Using the records below, give again exactly the lines from the line that contains "Given: Click the word" through the line that contains "Given: Select the Did Not Connect tab", both ends included, and only those.
------------------------------------------------
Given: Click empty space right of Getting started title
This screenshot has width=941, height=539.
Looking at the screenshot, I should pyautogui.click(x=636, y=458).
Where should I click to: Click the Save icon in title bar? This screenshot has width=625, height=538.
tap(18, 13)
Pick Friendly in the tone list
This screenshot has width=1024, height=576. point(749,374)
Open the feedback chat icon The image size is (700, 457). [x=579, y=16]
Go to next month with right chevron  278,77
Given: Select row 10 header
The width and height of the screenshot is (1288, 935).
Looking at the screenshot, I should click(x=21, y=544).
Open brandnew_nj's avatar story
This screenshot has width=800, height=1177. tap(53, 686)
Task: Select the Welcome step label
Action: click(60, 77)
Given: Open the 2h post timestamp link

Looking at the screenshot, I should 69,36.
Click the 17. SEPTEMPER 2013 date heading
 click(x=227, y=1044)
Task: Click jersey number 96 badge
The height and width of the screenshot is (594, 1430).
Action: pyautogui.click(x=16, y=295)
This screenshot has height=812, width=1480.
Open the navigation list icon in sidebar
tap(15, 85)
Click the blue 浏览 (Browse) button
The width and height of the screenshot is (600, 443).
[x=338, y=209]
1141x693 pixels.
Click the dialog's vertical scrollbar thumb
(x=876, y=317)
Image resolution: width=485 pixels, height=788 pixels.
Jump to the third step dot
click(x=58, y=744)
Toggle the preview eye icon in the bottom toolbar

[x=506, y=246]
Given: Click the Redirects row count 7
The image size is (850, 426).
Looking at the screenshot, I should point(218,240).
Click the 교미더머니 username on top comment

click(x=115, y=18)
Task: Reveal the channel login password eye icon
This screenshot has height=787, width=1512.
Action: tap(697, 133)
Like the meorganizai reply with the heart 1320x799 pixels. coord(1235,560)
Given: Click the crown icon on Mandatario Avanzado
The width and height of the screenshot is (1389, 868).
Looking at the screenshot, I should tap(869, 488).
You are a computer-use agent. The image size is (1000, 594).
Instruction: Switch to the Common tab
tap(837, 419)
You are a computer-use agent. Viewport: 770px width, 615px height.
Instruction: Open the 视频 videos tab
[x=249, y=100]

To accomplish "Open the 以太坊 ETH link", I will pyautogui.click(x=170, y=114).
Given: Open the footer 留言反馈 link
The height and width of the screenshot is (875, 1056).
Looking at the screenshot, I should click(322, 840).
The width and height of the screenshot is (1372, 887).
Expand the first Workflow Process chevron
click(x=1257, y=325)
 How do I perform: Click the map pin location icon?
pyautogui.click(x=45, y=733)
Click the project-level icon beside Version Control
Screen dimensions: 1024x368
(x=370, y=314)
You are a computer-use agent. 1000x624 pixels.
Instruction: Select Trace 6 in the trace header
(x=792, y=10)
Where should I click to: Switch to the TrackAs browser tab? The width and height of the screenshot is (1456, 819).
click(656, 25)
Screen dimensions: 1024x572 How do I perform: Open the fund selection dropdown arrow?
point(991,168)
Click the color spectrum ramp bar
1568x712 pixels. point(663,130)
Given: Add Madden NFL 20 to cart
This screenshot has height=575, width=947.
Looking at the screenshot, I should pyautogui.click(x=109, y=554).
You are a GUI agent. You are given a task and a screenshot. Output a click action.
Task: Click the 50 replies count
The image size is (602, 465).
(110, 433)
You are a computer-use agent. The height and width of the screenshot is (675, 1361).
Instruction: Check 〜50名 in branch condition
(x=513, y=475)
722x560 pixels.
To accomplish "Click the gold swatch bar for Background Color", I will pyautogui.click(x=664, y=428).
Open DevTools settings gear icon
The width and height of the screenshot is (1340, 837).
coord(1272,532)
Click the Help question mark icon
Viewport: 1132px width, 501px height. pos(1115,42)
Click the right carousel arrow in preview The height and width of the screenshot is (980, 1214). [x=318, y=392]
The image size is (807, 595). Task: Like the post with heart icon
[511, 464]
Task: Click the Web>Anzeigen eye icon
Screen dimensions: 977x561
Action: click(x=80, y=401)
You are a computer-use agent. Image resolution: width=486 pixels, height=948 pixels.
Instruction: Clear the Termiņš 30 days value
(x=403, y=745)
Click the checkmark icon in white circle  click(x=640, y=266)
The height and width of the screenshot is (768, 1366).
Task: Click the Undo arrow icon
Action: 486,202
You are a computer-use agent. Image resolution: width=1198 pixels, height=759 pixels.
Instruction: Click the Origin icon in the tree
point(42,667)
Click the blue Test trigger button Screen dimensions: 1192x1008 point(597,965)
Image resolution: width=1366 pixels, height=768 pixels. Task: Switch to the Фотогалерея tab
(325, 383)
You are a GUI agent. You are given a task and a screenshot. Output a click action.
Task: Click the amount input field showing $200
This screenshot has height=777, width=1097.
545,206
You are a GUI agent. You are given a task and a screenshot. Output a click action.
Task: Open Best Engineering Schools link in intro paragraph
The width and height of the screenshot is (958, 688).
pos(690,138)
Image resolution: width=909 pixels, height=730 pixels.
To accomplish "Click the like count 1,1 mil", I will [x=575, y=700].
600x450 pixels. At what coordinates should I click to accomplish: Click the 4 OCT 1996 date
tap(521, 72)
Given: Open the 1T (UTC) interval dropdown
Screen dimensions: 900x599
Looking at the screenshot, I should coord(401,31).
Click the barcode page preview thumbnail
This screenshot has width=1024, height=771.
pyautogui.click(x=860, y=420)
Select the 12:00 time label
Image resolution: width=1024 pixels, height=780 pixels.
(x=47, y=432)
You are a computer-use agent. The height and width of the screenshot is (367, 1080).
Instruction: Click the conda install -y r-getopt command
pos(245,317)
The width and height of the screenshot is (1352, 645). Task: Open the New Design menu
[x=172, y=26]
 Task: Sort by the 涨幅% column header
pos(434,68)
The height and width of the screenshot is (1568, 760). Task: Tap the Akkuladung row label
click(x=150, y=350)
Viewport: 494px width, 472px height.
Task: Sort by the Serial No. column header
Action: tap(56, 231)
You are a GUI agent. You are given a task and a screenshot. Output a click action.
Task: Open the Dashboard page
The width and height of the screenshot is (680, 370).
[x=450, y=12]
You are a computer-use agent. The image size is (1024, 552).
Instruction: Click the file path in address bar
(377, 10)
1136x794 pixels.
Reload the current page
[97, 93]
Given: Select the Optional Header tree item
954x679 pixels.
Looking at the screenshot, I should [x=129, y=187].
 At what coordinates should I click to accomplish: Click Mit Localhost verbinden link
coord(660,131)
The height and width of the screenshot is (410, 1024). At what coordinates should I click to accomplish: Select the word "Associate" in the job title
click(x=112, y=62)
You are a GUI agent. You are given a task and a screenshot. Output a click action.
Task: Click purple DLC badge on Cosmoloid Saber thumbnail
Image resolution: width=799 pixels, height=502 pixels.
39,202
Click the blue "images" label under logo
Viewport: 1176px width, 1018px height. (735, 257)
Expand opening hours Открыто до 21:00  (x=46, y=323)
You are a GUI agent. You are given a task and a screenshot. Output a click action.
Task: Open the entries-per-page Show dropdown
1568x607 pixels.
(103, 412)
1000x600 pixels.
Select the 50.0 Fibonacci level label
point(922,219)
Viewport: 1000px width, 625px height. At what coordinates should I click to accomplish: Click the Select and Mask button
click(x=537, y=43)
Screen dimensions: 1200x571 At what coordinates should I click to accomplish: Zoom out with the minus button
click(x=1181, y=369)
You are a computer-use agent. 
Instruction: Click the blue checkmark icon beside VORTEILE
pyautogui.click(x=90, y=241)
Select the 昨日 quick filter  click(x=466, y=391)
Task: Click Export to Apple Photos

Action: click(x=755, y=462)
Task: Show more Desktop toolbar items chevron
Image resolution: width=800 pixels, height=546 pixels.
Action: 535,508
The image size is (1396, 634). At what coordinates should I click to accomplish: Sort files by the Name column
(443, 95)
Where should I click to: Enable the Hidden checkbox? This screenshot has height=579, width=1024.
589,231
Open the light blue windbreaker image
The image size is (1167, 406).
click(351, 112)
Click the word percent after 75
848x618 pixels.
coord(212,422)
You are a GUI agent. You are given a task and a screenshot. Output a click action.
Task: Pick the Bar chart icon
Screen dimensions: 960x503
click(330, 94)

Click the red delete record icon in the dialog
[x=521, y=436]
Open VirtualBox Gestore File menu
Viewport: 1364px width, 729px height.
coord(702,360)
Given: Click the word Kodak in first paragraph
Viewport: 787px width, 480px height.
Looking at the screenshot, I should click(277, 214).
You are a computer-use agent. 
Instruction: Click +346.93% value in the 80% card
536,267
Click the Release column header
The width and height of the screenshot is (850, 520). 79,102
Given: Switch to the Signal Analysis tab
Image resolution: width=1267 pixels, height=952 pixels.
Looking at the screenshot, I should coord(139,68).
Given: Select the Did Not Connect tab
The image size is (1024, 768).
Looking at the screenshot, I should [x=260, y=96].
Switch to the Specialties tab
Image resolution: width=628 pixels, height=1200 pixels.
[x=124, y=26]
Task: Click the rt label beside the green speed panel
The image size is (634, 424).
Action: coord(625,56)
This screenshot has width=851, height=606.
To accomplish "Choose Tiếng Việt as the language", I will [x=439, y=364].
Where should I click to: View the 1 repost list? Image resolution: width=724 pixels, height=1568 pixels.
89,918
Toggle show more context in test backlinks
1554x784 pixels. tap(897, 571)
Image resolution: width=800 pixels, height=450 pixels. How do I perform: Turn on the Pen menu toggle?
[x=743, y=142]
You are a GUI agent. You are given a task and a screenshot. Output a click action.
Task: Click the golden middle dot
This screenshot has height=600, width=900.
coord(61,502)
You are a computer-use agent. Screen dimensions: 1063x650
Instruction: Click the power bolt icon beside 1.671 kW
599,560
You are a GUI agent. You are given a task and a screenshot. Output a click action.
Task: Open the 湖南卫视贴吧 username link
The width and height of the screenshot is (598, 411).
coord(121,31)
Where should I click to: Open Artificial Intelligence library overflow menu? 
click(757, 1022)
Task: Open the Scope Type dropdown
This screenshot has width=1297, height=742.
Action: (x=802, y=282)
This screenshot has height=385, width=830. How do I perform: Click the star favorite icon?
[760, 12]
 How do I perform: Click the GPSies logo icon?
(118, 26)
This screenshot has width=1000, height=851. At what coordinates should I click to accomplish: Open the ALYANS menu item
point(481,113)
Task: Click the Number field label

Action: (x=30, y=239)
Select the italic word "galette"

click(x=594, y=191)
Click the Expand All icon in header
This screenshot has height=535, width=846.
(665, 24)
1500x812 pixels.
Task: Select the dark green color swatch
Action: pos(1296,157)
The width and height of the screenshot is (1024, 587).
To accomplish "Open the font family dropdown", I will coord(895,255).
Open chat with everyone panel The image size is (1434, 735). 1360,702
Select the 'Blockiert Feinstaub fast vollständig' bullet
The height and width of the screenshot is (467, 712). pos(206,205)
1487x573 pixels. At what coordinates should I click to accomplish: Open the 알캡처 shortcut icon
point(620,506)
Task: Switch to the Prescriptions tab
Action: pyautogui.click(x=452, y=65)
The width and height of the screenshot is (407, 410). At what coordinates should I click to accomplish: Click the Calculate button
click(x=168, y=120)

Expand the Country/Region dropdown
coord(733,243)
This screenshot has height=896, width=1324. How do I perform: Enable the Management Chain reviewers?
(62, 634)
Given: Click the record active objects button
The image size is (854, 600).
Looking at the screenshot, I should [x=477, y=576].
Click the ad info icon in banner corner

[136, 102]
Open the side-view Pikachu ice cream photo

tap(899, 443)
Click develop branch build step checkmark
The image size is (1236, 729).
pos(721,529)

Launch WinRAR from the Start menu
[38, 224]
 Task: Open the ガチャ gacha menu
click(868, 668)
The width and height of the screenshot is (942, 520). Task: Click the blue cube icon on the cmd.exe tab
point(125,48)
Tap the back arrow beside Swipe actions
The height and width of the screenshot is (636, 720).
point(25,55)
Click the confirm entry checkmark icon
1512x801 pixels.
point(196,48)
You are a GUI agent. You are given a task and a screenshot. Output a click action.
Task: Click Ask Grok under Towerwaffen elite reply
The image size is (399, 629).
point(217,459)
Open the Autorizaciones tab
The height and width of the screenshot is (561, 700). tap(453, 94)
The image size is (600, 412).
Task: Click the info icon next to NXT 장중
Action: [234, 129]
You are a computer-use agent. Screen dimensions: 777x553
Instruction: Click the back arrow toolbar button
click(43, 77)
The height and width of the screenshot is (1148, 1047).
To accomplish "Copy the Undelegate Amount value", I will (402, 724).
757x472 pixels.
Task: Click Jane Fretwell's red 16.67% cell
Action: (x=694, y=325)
------------------------------------------------
▸ **Result**
Given: Click the word Kodak in first paragraph
Viewport: 787px width, 480px height.
Looking at the screenshot, I should click(277, 214).
You are a computer-use agent. 
Instruction: Click +346.93% value in the 80% card
536,267
Click the Release column header
The width and height of the screenshot is (850, 520). 79,102
Given: Switch to the Signal Analysis tab
Image resolution: width=1267 pixels, height=952 pixels.
Looking at the screenshot, I should coord(139,68).
Given: Select the Did Not Connect tab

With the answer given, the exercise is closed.